Cuándo se amortiza la instalación
¿Y si no piensas quedarte quince años en esa casa?
Con los precios y ayudas actuales, el periodo de amortización típico para una instalación sin batería en vivienda unifamiliar se mueve entre 6 y 9 años; con batería, sube a entre 9 y 13 años, salvo que el consumo nocturno sea muy alto. Muchos ayuntamientos —Madrid, Barcelona, Valencia y Zaragoza entre ellos— mantienen bonificaciones de hasta el 50% en el IBI durante varios años para viviendas con autoconsumo fotovoltaico, y algunas también reducen el ICIO de la obra de instalación. Conviene consultar la ordenanza fiscal de tu ayuntamiento antes de firmar, porque estas bonificaciones cambian de un municipio a otro y no siempre las menciona el instalador por iniciativa propia.
Lo que no cambia es la vida útil del equipo: los paneles llevan garantía de producción de 25 años, con una pérdida de rendimiento asumida de en torno al 0,5% anual, así que a partir del año diez del sistema, todo lo que ahorras es beneficio neto sobre una inversión ya recuperada. Esa es la parte que no sale en los anuncios pero que decide si merece la pena: un sistema de autoconsumo bien dimensionado sigue produciendo electricidad gratis durante quince años después de haberse pagado solo.
Errores que encarecen la instalación sin necesidad
- Firmar con el primer instalador que llama después de dejar el teléfono en una feria: pide siempre tres presupuestos con la misma potencia y compara marca de inversor, no solo precio final.
- Aceptar un inversor de gama baja para ahorrar 300 euros; es la pieza que más falla y la que determina cuánta energía real aprovechas.
- El tejado que nadie revisa antes de montar: si necesita reforma dentro de cinco años, habrá que desmontar y volver a montar los paneles, y eso sí sale caro.
- Ignorar la orientación y la sombra de un árbol o un edificio vecino, que puede recortar la producción bastante más de lo que la mayoría imagina.

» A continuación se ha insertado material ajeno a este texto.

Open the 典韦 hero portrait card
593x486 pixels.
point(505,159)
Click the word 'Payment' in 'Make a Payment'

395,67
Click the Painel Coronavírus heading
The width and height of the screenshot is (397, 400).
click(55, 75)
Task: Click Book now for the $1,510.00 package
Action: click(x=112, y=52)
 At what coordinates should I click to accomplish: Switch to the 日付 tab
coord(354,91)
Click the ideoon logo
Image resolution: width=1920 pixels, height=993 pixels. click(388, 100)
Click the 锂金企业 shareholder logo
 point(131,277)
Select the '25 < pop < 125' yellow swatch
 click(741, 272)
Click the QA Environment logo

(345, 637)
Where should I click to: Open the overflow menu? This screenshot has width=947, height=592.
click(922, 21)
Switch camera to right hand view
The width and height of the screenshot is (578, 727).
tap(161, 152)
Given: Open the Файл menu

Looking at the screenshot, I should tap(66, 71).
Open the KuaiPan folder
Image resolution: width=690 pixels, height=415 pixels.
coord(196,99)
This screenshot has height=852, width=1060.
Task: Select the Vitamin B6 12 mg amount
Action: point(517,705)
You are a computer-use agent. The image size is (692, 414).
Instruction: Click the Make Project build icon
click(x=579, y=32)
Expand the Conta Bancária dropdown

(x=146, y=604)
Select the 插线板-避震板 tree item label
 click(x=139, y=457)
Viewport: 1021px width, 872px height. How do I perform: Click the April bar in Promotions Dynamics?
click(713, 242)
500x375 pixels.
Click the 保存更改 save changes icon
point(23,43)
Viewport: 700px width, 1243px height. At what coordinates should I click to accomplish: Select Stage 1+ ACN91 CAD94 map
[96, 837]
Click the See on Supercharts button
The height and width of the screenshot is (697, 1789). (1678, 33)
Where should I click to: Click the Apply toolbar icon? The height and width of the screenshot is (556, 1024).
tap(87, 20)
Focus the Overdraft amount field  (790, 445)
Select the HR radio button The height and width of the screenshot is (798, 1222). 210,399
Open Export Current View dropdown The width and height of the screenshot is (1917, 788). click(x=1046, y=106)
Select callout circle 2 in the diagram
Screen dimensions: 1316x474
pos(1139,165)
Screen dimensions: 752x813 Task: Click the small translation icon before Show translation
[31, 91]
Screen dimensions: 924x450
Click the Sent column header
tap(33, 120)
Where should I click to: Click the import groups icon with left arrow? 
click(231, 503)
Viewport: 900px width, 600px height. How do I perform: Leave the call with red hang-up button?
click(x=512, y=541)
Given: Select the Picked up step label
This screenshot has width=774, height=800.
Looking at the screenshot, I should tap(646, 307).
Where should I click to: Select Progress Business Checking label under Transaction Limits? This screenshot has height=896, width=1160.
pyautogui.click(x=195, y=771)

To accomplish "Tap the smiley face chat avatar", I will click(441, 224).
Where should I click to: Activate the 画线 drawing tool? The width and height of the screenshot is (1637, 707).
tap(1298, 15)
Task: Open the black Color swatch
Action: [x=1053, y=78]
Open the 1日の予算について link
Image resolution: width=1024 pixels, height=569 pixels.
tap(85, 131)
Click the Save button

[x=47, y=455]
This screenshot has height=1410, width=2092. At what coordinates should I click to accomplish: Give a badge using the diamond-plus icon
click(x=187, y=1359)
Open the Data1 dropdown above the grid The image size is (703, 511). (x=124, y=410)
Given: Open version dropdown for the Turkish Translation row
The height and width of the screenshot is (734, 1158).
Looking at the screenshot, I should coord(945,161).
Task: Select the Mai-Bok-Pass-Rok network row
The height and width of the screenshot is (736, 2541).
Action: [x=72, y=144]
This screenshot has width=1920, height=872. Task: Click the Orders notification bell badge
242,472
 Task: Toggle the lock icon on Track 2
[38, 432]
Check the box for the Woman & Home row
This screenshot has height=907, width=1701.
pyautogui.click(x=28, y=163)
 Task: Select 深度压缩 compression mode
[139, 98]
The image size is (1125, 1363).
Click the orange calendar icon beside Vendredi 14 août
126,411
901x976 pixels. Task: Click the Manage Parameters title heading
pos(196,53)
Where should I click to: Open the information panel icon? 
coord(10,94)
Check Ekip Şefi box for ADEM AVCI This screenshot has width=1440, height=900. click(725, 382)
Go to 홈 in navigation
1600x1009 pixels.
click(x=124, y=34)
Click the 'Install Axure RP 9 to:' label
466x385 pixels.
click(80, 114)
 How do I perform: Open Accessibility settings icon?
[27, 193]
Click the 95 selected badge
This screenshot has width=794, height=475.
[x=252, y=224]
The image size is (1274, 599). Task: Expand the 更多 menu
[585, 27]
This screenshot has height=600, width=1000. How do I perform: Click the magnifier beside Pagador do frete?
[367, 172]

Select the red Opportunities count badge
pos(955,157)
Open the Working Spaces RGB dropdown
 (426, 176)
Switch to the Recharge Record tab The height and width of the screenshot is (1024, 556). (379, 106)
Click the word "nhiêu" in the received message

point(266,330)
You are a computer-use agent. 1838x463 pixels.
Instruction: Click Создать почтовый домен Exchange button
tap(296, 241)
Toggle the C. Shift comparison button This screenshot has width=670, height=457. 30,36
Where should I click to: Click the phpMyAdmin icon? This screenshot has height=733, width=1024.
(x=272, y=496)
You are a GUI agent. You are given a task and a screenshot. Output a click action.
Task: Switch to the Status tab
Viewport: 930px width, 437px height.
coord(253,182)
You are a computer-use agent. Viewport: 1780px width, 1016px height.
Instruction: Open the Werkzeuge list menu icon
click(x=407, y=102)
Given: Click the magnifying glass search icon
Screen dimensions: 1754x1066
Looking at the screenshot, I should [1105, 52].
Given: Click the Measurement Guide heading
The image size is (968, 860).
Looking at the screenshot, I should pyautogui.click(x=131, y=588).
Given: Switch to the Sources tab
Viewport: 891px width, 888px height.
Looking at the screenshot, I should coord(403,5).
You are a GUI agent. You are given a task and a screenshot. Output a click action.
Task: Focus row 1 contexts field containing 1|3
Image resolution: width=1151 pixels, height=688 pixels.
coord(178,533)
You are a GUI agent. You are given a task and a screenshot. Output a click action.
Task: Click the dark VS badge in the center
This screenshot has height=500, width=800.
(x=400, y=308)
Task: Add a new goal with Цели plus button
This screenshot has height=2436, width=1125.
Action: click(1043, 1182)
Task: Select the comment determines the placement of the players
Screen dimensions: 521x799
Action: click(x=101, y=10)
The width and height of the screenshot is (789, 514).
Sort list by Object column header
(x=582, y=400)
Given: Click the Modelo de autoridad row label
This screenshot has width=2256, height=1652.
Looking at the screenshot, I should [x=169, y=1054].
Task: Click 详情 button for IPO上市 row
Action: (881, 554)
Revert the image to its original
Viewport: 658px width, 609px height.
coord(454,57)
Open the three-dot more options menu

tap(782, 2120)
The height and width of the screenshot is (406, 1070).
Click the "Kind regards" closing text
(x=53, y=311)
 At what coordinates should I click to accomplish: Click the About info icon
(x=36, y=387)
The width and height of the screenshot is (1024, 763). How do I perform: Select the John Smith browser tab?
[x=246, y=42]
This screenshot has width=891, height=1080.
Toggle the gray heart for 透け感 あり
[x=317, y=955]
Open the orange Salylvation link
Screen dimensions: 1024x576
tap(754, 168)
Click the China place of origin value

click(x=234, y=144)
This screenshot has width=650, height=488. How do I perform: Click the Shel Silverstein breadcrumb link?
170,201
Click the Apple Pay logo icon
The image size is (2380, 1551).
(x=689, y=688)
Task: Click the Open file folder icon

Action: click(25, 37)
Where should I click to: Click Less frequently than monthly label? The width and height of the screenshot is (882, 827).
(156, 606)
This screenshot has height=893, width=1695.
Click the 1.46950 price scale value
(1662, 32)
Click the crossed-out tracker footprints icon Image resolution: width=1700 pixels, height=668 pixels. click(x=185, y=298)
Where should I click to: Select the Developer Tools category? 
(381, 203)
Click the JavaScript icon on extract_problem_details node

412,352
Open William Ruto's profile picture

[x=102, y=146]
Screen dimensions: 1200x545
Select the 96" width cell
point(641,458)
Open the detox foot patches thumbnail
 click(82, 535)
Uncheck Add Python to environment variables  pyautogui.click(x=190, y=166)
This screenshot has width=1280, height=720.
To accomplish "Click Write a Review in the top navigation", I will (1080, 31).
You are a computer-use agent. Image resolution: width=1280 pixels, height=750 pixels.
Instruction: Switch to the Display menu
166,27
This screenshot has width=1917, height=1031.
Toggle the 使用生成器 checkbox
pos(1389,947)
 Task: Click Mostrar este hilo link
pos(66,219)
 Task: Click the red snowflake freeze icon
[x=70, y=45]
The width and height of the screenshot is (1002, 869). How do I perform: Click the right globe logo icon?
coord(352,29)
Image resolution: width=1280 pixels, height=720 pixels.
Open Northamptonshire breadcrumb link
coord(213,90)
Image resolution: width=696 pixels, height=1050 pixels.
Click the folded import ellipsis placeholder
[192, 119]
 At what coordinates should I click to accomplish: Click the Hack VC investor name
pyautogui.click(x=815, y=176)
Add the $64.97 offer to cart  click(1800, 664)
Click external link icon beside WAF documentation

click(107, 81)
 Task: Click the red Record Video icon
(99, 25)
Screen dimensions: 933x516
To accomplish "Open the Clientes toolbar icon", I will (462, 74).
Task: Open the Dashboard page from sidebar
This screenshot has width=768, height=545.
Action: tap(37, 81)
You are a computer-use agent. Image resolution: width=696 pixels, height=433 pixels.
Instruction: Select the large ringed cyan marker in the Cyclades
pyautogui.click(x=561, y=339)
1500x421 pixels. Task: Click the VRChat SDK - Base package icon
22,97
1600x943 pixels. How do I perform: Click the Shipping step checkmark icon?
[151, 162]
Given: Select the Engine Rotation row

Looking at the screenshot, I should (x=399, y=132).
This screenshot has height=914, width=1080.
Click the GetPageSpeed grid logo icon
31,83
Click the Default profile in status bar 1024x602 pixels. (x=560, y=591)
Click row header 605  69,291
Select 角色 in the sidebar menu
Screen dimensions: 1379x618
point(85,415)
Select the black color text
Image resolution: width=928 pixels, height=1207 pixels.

Hay un quinto error, menos evidente: instalar en agosto por la urgencia de la factura del verano sin pedir cita para revisar antes el cuadro eléctrico de la vivienda. Muchas instalaciones antiguas necesitan una actualización de la instalación interior para cumplir con el nuevo punto de conexión, y ese gasto adicional aparece a mitad de obra si nadie lo revisó antes.
Qué hacer si ya tienes paneles y sigues pagando de más
Si instalaste hace unos años y notas que el ahorro no es el esperado, revisa primero la potencia contratada con tu comercializadora: muchas familias siguen pagando por una potencia pensada para antes del autoconsumo, cuando en realidad ahora podrían bajarla sin cortes ni penalizaciones. Revisa también si tu tarifa tiene discriminación horaria; con autoconsumo, cambiar los hábitos de consumo hacia las horas centrales del día —poner el lavavajillas a las dos de la tarde en vez de a las once de la noche— puede importar más que cualquier ajuste técnico en los paneles.